I don't like the way many people interpret the Garden of Eden story where it tells of the first sin that separated humankind from God. I don't think that "getting back to the garden" is our goal. Here's why:

Going back to exactly the way things were in the Garden of Eden seems to negate all we go through in our lives.

If the end is identical to the beginning, then all our suffering, pain and struggles become for nothing. I can agree that we want to regain something of the garden - the fellowship with God and one another and all creation I long for. But it has to be something more than it was or the journey was a throw-away event. And I don't believe God throws away our pain and sorrow in this world.
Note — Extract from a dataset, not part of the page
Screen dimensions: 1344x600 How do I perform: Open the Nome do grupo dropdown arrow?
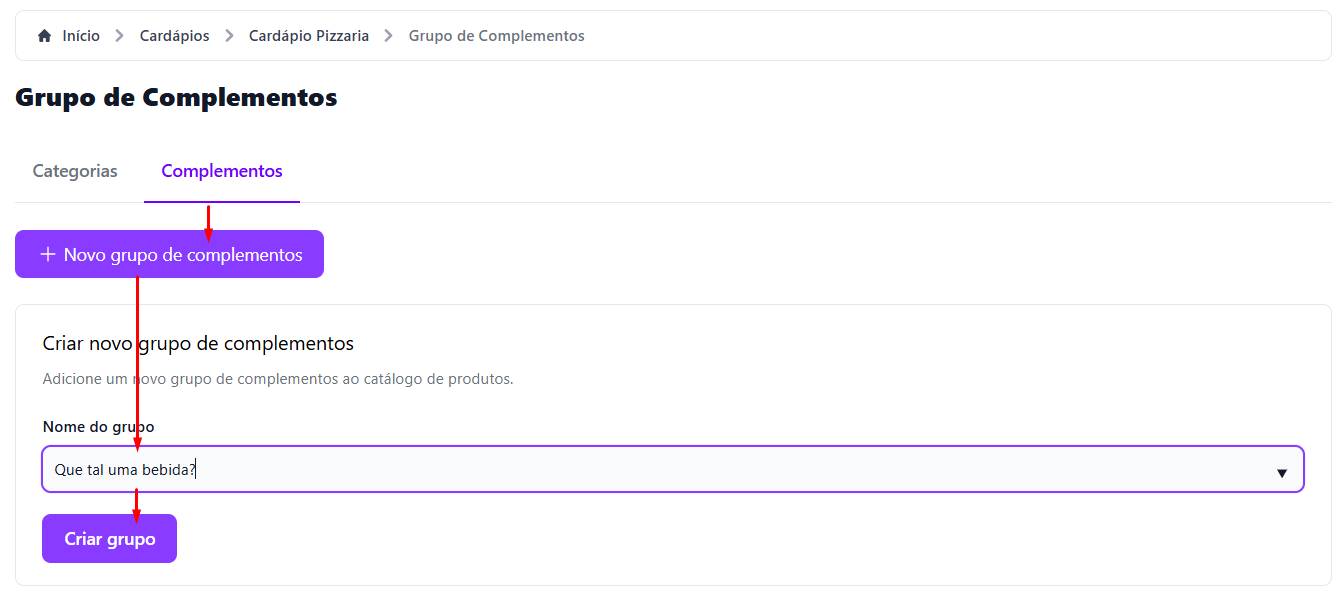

Instead he ensures that it refines and polishes us into something more precious than gold or diamonds.

Our current journey is not an "Oops!" It is part of the plan.

There are at least two passages I think of that say that Jesus' sacrifice was in place before human history began. Revelation Chapter 5 pictures a being who takes and opens a scroll representing all of human history from the Father's hand. This being appears as a slain lamb.
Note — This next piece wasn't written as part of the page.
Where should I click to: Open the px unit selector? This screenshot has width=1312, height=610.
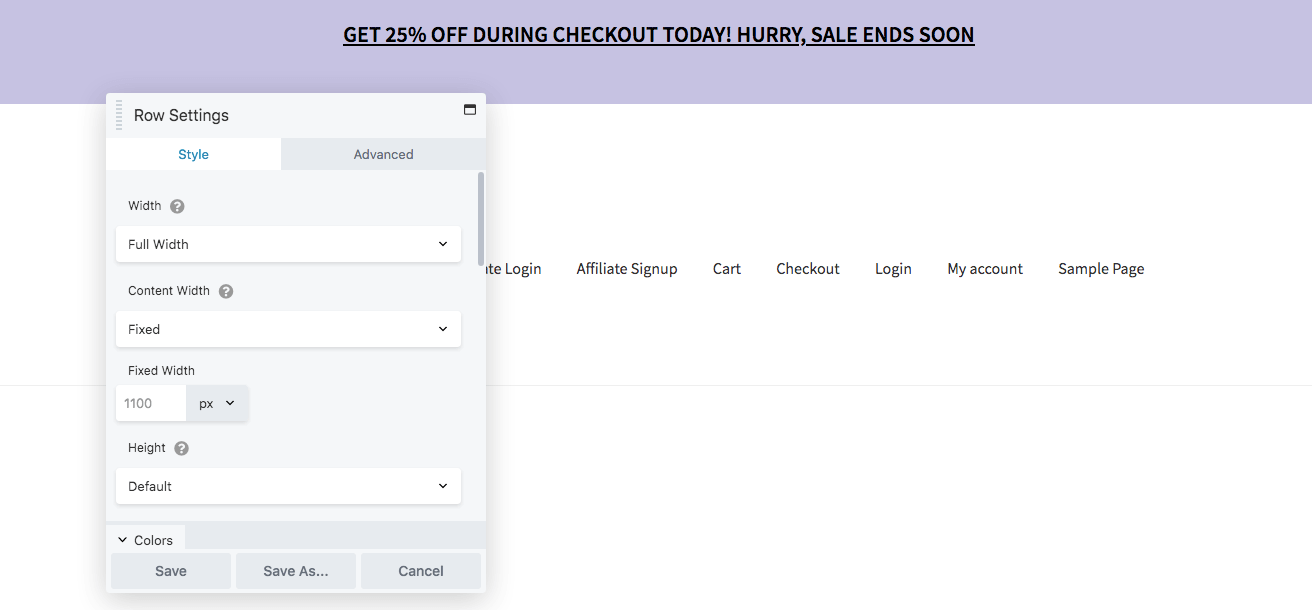[x=217, y=403]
1 Peter 1:20 says "Jesus was chosen before the creation of the world..." If the sacrifice for our souls was already chosen and prepared before the world began, then God knew sin to be part of our story.

Doesn't our human saga express the essence of something called the Hero Journey not to mention the journey of the Prodigal Son?

I haven't read much by Joseph Campbell but as I understand the so-called Hero Journey he says that in all our great tales and myths the hero sets out, goes through many trials, and eventually returns to his origins. But due to his journey he now sees it with different eyes. It has taken on a new and much greater meaning. I'm not saying I think the bible is mythology. I'm rather saying that this very concept of the hero journey is built into us as beings.

I'm reminded of the Prodigal Son. He leaves home as the beloved, adventurous and naive child. He returns as an adult full of humility and neediness, with a much deeper, more abiding love for his father. The older son, meanwhile, doesn't leave at all but his relationship with his father has never matured into love. Instead he only obeys his father from a sense of duty and complains of their dead relationship compared to the younger brother. This parable also encapsulates what Christians call the Old and New covenants. And surely the New Covenant is absolutely necessary in any Celestial Plan where God knew beforehand that we would make mistakes along our way to becoming sentient, mature, loving beings.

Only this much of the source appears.